## Records shown

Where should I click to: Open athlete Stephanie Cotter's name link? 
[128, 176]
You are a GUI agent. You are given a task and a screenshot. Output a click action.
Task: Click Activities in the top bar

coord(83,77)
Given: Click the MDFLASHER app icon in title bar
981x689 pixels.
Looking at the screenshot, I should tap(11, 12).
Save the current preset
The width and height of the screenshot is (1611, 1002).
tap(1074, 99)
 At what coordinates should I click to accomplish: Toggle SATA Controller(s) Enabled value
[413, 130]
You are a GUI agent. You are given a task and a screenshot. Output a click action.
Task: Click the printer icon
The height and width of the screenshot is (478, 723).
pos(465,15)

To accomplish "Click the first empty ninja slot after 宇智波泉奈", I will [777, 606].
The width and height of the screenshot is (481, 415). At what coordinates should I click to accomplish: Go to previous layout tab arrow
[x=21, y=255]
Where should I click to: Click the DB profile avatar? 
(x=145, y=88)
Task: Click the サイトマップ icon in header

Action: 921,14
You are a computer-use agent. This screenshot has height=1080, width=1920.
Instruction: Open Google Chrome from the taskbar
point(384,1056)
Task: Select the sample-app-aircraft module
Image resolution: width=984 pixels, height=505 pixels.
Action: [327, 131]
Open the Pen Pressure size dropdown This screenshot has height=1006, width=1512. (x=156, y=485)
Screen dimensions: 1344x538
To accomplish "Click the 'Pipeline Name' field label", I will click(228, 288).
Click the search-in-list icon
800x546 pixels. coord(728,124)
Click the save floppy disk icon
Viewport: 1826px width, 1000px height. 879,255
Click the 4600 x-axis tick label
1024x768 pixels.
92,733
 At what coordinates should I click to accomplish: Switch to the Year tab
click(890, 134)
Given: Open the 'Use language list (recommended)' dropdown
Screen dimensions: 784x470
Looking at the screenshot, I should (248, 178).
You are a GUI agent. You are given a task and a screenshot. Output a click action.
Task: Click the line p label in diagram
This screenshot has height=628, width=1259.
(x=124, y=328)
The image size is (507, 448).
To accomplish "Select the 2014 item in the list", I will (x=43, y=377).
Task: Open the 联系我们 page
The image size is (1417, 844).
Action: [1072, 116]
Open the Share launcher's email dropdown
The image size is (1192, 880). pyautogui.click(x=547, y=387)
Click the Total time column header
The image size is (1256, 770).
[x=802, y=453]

## Work to complete
Print all of the items above again, line by line, without changing a single character.

## Result of the exercise
Where should I click to: Open athlete Stephanie Cotter's name link? 
[128, 176]
You are a GUI agent. You are given a task and a screenshot. Output a click action.
Task: Click Activities in the top bar

coord(83,77)
Given: Click the MDFLASHER app icon in title bar
981x689 pixels.
Looking at the screenshot, I should tap(11, 12).
Save the current preset
The width and height of the screenshot is (1611, 1002).
tap(1074, 99)
 At what coordinates should I click to accomplish: Toggle SATA Controller(s) Enabled value
[413, 130]
You are a GUI agent. You are given a task and a screenshot. Output a click action.
Task: Click the printer icon
The height and width of the screenshot is (478, 723).
pos(465,15)

To accomplish "Click the first empty ninja slot after 宇智波泉奈", I will [777, 606].
The width and height of the screenshot is (481, 415). At what coordinates should I click to accomplish: Go to previous layout tab arrow
[x=21, y=255]
Where should I click to: Click the DB profile avatar? 
(x=145, y=88)
Task: Click the サイトマップ icon in header

Action: 921,14
You are a computer-use agent. This screenshot has height=1080, width=1920.
Instruction: Open Google Chrome from the taskbar
point(384,1056)
Task: Select the sample-app-aircraft module
Image resolution: width=984 pixels, height=505 pixels.
Action: [327, 131]
Open the Pen Pressure size dropdown This screenshot has height=1006, width=1512. (x=156, y=485)
Screen dimensions: 1344x538
To accomplish "Click the 'Pipeline Name' field label", I will click(228, 288).
Click the search-in-list icon
800x546 pixels. coord(728,124)
Click the save floppy disk icon
Viewport: 1826px width, 1000px height. 879,255
Click the 4600 x-axis tick label
1024x768 pixels.
92,733
 At what coordinates should I click to accomplish: Switch to the Year tab
click(890, 134)
Given: Open the 'Use language list (recommended)' dropdown
Screen dimensions: 784x470
Looking at the screenshot, I should (248, 178).
You are a GUI agent. You are given a task and a screenshot. Output a click action.
Task: Click the line p label in diagram
This screenshot has height=628, width=1259.
(x=124, y=328)
The image size is (507, 448).
To accomplish "Select the 2014 item in the list", I will (x=43, y=377).
Task: Open the 联系我们 page
The image size is (1417, 844).
Action: [1072, 116]
Open the Share launcher's email dropdown
The image size is (1192, 880). pyautogui.click(x=547, y=387)
Click the Total time column header
The image size is (1256, 770).
[x=802, y=453]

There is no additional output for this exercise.